The Canadian Opera Company announced its next season this morning, and there’s plenty to be excited about. There will only be one remount — we’ll see three new COC productions and three house debuts of co-productions.
Kaija Saariaho’s L’Amour de loin is the season’s contemporary work and a fantastic decision. I believe this will be the first time a Saariaho opera is seen in Toronto, and she is also the first woman composer ever in the COC programming. The main connection between the two distant lovers in the opera will be the Pilgrim, to be sung by the mezzo Krisztina Szabo in potentially a fascinating trouser role. Russell Braun and Erin Wall are the troubadour and the lady. (February 2012)
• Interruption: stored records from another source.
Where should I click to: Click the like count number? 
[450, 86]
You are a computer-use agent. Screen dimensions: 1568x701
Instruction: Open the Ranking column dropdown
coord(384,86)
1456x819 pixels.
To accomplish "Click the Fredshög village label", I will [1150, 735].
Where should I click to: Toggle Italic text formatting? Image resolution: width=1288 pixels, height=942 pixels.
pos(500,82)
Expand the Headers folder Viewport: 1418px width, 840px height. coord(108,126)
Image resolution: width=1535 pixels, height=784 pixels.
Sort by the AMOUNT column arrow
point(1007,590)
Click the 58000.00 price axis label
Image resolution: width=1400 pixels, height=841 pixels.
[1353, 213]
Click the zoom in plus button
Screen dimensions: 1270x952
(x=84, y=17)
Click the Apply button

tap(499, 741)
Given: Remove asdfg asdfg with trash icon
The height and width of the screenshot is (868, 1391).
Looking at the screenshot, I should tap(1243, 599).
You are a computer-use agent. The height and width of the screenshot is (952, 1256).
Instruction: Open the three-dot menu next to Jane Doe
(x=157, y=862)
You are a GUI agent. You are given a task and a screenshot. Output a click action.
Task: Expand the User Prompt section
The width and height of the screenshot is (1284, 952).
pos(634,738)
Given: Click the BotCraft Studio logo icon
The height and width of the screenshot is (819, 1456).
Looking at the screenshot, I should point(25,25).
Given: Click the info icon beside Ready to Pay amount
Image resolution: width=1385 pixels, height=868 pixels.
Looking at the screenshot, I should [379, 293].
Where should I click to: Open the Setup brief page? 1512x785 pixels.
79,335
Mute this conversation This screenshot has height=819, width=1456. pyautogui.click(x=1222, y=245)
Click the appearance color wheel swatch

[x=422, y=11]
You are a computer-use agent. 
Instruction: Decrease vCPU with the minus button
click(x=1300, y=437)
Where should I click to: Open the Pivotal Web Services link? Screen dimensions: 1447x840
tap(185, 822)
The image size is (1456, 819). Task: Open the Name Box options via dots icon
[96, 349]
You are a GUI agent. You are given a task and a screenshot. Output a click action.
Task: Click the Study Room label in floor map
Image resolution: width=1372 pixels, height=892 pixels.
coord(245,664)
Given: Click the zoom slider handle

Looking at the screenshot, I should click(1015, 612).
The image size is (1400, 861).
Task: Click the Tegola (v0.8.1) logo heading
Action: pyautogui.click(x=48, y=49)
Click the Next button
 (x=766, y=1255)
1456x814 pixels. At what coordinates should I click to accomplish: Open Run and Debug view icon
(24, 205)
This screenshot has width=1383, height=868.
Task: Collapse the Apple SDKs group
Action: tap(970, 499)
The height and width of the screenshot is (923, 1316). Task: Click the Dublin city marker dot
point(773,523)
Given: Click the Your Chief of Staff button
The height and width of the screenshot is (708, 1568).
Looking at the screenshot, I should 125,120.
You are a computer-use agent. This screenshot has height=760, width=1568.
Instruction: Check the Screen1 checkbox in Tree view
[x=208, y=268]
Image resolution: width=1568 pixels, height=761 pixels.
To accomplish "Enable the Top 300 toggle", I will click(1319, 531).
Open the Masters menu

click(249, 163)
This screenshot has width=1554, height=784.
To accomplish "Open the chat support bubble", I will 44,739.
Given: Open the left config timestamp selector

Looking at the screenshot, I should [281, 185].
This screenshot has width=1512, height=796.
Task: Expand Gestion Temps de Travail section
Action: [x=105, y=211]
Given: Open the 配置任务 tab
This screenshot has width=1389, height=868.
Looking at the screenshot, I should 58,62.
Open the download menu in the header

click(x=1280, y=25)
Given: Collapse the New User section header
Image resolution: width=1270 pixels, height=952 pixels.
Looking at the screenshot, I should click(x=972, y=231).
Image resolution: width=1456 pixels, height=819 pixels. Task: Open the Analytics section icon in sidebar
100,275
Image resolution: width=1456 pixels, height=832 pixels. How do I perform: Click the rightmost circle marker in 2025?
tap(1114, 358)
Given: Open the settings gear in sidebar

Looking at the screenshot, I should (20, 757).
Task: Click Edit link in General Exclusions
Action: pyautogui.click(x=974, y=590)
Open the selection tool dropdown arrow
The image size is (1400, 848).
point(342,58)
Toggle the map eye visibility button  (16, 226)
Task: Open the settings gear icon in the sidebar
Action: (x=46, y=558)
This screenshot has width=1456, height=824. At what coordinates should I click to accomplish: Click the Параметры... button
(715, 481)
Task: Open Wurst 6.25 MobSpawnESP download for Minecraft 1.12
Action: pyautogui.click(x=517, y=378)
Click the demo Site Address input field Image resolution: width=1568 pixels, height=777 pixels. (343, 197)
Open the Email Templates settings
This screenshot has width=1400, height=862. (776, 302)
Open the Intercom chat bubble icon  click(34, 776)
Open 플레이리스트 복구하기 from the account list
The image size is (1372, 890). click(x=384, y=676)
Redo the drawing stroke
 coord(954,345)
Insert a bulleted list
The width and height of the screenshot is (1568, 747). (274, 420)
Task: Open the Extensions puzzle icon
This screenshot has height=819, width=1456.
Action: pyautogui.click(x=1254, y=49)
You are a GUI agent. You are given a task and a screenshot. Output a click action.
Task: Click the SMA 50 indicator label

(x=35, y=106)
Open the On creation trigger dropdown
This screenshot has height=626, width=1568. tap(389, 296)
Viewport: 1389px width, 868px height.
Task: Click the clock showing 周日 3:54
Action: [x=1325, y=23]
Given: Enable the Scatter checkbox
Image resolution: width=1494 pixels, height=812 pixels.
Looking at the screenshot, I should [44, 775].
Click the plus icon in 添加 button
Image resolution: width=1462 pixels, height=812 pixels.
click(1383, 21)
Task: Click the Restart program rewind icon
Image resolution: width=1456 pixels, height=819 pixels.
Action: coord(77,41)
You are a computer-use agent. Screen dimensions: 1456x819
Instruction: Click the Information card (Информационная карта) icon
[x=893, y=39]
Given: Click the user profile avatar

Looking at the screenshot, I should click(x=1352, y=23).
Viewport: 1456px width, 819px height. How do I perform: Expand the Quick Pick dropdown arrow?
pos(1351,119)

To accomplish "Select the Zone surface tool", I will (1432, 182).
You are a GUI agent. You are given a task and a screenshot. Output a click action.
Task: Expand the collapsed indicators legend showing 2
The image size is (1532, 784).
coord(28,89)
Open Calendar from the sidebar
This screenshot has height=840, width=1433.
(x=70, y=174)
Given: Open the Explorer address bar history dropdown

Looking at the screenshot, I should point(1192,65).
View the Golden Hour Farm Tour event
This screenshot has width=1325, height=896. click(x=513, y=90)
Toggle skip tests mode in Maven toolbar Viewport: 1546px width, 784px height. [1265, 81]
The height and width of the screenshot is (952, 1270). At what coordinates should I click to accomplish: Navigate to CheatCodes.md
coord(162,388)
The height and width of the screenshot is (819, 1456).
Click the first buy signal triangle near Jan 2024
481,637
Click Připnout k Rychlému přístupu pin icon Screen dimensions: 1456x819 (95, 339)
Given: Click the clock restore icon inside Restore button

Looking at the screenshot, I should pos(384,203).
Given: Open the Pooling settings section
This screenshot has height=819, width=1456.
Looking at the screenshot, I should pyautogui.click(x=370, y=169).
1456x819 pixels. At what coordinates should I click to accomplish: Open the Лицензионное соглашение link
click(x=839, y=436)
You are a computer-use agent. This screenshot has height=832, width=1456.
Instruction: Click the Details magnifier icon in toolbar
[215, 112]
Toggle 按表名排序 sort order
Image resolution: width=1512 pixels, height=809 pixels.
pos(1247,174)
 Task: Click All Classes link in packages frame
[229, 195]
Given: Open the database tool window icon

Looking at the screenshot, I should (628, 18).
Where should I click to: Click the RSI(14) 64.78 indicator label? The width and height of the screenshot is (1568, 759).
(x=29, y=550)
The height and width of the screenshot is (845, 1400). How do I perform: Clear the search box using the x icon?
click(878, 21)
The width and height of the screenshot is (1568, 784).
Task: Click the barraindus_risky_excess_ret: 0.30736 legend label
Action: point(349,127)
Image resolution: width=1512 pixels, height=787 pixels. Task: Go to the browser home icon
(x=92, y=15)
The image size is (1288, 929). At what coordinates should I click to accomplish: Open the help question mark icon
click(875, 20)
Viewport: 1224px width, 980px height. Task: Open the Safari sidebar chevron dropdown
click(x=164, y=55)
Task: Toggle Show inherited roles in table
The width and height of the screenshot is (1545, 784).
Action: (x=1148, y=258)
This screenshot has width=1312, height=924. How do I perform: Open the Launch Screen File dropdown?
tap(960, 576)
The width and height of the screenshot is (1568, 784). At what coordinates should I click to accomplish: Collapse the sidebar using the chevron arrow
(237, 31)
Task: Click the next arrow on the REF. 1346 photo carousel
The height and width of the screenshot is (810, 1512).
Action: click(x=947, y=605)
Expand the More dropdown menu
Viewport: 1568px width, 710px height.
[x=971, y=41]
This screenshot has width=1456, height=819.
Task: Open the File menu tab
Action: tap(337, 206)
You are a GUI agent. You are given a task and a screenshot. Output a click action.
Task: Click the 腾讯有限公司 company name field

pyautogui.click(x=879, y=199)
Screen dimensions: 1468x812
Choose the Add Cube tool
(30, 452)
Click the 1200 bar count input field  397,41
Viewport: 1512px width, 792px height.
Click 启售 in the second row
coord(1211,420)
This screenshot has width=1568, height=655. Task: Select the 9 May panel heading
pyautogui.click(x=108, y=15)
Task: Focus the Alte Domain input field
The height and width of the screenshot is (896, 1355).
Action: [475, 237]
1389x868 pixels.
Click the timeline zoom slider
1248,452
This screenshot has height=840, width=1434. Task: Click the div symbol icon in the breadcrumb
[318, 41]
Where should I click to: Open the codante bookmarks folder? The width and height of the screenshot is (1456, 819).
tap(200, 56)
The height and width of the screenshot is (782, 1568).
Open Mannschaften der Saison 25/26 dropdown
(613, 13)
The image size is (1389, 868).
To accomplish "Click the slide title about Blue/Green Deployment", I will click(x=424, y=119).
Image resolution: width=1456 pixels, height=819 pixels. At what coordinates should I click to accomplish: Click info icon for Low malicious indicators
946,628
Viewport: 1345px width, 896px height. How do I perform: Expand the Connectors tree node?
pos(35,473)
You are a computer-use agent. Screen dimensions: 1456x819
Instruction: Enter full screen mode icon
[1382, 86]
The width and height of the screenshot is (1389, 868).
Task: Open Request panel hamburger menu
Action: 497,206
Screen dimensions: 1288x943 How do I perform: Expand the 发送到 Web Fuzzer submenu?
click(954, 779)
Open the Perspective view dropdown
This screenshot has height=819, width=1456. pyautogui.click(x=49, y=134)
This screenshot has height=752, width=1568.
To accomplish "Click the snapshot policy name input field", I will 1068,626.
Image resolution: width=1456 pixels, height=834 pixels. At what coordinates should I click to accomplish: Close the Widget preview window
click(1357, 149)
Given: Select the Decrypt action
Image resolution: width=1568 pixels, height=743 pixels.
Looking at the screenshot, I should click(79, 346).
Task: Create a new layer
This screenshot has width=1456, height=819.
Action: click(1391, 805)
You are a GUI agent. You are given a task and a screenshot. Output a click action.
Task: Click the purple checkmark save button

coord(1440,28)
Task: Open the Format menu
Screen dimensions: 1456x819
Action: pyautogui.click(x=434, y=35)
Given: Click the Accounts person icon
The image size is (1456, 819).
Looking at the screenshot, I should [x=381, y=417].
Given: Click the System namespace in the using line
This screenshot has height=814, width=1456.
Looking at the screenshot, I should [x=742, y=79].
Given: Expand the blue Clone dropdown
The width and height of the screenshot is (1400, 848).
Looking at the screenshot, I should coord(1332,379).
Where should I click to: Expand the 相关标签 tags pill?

Adrianne Pieczonka will sing Tosca.
Now, I am a religious fanatic about her Puccini CD and have been telling everybody who will listen and many who won’t that she will be one of the greatest Puccinian voices of the early 21C, but I’ve also read and heard from multiple sources that her SFO etc. Toscas lacked in the acting department and did not display the kind of dangerous and dark charisma necessary for the role. This performance will put that grumbling to rest. She is by now well familiar with the role, and will proceed to own it. Mark my words and talk to me in a year. (Jan-Feb 2012)
Andrew Davis will conduct and Catherine Malfitano direct the Florentine double bill (April, May 2012) consisting of the Eine Florentinische Tragödie by Alexander Zemlinsky and Puccini’s Gianni Schicchi.
A few days ago I was thinking I should start this post with a whinge about the dearth of the baroque operas at the COC, but I can’t do that now: Handel’s oratorio-opera Semele will open in May 2012, and there will be dancing in the streets. One hopes, that is — it seems that the director Zhang Huan will move the Greek mythological story as told by a German-English baroque composer into the setting of the Chinese imperial Ming dynasty. Will it work? We are eager to find out. Semele will be sung by the coloratura soprano Jane Archibald, the young Joan Sutherland lookalike (and I hear, soundalike) who we’ll see as Zerbinetta in April.
Cecilia Bartoli in a recent Robert Carsen production of Semele:
Other squeal-worthy stuff: a new Hoffmann from the Flemish Opera (Johannes Debus conducting, Lauren Segal sings Nicklausse, Russell Thomas/David Pomeroy as Hoffmann and three different sopranos for the Hoffmann’s three heartbreaks), and a spanking new Rigoletto (co-prod with ENO).
The biggest star of the season (in fact, so big that she couldn’t contribute to the recording of the season teaser like all the other artists) is also the most boring one: Susan Graham will sing Iphigénie en Tauride (Pablo Heras Casado c., Robert Carsen d., Sep-Oct 2011). All the same, a Carsen production is always worth seeing. Are there any gilt chairs with fuchsia upholstery in Tauris? We will find out in September.
All in all: much to look forward to.